Moi, quand les politiques ont annoncé le retour du déluge et prédit que la vague serait encore plus grosse, j’ai refusé de rentrer dans l’arche, j’y avais goûté la première fois, pas question d’y retourner : trop de vacarme jour et nuit, aucun espace d’intimité, pas moyen de dormir en paix, même avec des boules Quies, ni de respirer l’air pur dans cet espace clos et trop petit.

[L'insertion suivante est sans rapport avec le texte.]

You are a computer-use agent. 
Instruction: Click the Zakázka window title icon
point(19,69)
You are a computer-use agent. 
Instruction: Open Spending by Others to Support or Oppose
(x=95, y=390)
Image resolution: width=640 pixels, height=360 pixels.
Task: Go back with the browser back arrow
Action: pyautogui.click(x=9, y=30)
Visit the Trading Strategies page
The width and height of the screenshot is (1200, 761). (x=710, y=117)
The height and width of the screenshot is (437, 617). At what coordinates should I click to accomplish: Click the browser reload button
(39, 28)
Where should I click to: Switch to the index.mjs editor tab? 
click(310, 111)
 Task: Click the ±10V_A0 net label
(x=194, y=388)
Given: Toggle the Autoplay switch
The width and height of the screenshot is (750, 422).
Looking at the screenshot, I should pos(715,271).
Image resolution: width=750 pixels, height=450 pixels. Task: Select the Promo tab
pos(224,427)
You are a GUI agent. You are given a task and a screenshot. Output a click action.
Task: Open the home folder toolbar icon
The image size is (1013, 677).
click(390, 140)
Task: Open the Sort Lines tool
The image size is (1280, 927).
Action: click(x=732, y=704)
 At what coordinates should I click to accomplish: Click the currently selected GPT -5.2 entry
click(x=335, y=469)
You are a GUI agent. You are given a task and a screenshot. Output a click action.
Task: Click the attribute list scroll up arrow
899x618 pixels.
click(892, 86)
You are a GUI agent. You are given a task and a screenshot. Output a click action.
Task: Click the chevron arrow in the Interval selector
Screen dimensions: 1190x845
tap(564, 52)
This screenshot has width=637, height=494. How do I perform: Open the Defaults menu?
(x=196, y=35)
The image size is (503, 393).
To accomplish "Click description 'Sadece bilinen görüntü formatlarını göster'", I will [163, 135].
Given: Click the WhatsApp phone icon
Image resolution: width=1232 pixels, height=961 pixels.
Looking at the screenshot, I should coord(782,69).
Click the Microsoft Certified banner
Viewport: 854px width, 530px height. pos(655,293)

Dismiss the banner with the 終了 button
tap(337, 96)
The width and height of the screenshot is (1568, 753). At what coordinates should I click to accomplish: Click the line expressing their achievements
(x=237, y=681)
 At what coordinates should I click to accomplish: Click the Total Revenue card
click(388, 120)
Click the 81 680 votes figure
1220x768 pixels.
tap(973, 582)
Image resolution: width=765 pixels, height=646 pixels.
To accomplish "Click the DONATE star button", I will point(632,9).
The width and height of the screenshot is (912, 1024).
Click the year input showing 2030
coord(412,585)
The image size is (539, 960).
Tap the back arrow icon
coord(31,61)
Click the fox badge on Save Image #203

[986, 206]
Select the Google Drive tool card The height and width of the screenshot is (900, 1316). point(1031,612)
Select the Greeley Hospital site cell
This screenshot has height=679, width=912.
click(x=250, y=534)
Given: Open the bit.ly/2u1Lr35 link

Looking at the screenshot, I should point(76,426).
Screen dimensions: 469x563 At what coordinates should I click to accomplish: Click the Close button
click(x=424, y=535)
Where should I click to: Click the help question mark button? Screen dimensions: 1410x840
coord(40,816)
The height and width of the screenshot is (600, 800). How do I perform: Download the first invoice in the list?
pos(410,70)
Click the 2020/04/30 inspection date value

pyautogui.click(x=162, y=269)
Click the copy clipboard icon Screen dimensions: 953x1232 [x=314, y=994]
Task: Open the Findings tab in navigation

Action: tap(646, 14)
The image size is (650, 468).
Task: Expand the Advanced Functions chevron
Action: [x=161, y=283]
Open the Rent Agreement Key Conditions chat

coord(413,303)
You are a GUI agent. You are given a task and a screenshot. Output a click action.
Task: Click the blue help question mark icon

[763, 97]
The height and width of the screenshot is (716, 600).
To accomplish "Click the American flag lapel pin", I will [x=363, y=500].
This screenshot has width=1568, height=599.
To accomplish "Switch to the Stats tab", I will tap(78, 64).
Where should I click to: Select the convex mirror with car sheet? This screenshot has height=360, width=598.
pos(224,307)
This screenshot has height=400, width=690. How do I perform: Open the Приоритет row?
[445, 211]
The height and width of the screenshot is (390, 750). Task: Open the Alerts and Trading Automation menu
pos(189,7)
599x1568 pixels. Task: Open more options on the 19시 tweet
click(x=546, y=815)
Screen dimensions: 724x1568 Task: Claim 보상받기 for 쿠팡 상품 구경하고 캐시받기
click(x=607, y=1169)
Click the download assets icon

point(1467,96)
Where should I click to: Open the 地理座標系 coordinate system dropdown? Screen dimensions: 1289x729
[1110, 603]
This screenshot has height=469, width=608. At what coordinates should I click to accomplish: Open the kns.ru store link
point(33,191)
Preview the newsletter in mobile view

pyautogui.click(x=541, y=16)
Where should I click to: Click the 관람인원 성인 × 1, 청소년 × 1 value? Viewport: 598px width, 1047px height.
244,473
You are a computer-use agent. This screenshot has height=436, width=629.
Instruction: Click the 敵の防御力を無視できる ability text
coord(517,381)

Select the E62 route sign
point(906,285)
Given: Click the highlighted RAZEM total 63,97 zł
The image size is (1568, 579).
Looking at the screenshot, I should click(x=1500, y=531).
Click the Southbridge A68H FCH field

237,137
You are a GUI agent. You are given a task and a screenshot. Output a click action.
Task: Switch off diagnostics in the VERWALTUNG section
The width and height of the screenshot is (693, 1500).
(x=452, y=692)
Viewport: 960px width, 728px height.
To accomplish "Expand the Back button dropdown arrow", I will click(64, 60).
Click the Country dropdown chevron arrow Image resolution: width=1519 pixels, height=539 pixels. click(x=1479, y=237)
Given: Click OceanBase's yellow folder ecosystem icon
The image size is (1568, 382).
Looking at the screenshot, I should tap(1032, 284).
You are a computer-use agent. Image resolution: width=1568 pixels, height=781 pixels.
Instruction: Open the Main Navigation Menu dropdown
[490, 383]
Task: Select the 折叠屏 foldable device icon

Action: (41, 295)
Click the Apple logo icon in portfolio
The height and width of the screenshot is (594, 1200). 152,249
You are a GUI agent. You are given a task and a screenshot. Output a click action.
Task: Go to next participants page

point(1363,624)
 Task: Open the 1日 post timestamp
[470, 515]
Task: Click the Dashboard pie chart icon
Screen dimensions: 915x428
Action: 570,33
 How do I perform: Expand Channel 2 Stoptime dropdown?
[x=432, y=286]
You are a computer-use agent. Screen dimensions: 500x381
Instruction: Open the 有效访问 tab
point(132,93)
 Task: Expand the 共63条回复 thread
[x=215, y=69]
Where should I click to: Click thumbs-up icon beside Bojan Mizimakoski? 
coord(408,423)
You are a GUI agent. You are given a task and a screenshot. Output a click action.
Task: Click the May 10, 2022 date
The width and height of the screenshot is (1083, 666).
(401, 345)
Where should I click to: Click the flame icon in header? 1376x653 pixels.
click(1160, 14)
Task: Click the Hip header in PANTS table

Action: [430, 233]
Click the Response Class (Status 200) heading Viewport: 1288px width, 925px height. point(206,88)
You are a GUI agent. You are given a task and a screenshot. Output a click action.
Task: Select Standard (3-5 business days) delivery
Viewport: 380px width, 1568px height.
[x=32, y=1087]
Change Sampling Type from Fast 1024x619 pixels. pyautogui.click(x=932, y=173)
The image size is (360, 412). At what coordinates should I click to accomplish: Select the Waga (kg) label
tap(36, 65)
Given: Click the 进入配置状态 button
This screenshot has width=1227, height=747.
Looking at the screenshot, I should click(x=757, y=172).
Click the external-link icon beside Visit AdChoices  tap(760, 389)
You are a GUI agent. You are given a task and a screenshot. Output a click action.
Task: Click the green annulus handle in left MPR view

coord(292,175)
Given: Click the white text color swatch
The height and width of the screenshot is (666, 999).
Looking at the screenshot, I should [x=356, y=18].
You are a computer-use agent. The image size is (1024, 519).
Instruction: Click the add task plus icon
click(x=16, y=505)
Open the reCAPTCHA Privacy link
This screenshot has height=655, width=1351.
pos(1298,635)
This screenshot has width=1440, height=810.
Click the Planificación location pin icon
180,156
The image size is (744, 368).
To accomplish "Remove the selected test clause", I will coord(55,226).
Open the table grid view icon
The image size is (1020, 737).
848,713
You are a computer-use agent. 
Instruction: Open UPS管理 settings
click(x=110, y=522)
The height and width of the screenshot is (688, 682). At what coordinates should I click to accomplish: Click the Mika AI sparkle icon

Alors je me suis couchée dans mon lit-bateau et j’ai attendu qu’arrive le déluge. Le chat m’a rejointe dès que l’eau a effleuré ses pattes et s’est installé sur la couette et vogue la galère !
J’ai mis « La mer » de Debussy sur mon vieux gramophone hérité de ma grand-mère et j’ai attaché le vieux kiosque du jardin à ma nouvelle embarcation. Le chien qui est fan de musique s’est établi gardien du lieu et nous avons commencé à dériver sur les flots.
Le vent a soufflé, la mer a grossi, l’orage a grondé, les éclairs et le tonnerre ont couvert la musique mais quel bonheur d’être là à emplir mes poumons de l’air marin !
J’ai salué de la main les passagers de l’arche et l’ai regardée s’éloigner.
« C’est pas la mer qui prend la femme, c’est la femme qui prend la mer, Ta Ta Tin ! ».